Our task is not an easy one. At a time when the European Union is rapidly expanding, when Europe is seeking to understand and define itself anew - at a time, moreover, when many would wish totally to exclude Christ and the Christian Church from their definition of what constitutes Europe – how shall we succeed in bearing effective witness? How shall we convey to contemporary Europe a message that is humble yet prophetic, kenotic yet challenging? How shall we carry into practice the Beatitude: “Blessed are the peacemakers, for they will be called children of God” (Matthew 5,9), and yet at the same time be faithful to Christ’s teaching that He comes to bring “not peace but a sword” (Matthew 10,34)? How shall we heed God’s warning spoken through the prophet Jeremiah: “They have healed the wound of my people carelessly, saying ‘Peace, peace’, where there is no peace” (Jeremiah8,11)?

At the outset, let us be clear about one thing. Christ says to us, “Apart from me you can do nothing” (John 15,5). It is a striking fact that in The Philokalia, the classic Orthodox collection of spiritual texts, there is no verse from Scripture that is quoted more often then this.

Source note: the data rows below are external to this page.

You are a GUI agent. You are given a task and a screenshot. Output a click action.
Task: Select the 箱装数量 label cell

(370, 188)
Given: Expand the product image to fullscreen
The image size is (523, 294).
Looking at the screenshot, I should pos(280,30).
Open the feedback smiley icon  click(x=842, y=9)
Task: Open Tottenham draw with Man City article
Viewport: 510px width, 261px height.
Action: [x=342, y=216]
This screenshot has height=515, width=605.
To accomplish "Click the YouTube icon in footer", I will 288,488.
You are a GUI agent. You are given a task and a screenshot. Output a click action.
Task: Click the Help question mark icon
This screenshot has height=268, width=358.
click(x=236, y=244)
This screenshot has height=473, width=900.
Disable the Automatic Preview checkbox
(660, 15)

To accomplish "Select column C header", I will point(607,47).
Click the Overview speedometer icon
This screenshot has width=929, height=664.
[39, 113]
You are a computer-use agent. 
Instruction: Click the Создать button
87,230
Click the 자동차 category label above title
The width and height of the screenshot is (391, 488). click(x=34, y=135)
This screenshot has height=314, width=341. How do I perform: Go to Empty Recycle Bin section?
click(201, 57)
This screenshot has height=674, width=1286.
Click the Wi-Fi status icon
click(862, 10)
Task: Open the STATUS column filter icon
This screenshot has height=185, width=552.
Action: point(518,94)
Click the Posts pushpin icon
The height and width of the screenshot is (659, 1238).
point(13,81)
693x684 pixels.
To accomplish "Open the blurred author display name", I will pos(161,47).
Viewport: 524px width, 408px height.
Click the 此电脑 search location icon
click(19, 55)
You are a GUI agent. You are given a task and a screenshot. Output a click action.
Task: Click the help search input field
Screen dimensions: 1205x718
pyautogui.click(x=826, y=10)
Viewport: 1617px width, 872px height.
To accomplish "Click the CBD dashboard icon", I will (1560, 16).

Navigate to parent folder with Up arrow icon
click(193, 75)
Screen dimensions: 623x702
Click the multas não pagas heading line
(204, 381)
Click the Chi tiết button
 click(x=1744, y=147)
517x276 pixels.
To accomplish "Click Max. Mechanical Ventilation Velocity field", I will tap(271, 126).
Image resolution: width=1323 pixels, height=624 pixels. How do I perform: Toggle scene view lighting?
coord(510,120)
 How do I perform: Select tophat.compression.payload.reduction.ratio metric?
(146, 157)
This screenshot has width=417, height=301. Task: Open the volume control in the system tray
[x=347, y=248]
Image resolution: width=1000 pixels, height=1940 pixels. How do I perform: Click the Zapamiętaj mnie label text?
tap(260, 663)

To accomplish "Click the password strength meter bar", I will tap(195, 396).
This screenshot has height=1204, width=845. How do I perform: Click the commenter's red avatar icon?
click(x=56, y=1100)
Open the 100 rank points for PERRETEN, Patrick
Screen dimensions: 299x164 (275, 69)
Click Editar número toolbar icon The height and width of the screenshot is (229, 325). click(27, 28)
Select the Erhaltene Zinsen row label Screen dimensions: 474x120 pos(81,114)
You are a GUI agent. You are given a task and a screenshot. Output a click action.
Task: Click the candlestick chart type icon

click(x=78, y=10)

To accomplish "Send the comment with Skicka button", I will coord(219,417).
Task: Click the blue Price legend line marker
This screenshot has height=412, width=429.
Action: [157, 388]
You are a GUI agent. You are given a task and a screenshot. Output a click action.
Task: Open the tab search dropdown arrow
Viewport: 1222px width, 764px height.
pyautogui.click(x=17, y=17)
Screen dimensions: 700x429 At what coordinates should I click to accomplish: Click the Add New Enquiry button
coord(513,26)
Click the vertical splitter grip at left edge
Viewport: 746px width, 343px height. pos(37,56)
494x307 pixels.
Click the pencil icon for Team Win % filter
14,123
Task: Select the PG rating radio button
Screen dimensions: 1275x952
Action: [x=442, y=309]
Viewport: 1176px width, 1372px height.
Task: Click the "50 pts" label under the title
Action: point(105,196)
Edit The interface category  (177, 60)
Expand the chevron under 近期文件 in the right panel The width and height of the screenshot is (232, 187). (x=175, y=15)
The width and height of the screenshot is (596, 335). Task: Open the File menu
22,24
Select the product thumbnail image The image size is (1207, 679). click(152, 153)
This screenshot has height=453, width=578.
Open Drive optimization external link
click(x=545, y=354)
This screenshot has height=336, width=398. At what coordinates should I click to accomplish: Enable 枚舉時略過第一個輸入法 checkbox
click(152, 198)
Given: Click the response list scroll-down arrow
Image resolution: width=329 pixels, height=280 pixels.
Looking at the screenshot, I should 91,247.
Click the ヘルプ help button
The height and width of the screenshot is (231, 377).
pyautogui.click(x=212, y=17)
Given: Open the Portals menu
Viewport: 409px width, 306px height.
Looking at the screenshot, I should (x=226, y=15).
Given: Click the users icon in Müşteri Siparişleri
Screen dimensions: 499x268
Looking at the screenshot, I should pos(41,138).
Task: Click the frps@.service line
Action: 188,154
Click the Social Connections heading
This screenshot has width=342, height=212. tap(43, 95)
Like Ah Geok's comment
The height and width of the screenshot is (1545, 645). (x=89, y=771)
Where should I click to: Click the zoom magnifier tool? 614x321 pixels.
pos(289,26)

“Apart from me you can do nothing”. All is gift; all is grace. If we are to speak to Europe a word of healing and reconciliation, then, that word has to be God’s word and not our own. What, as Christian communities, we have to offer to the world, is not a programme, not an ideology, but a person: the Theanthropos (God-man) Jesus Christ. Healing means salvation; and salvation means Christ the Saviour. “My eyes have seen your salvation”, Simeon the Elder said to God as he welcomed Christ in the temple (Luke 2,30); to Simeon salvation meant, not a set of ideas, but precisely and specifically this young child that he saw before him,this forty-day-old infant, that he held in his arms. “I am the truth”, Christ insisted (John 14,6). Saving truth is not a series of propositions, but a living person.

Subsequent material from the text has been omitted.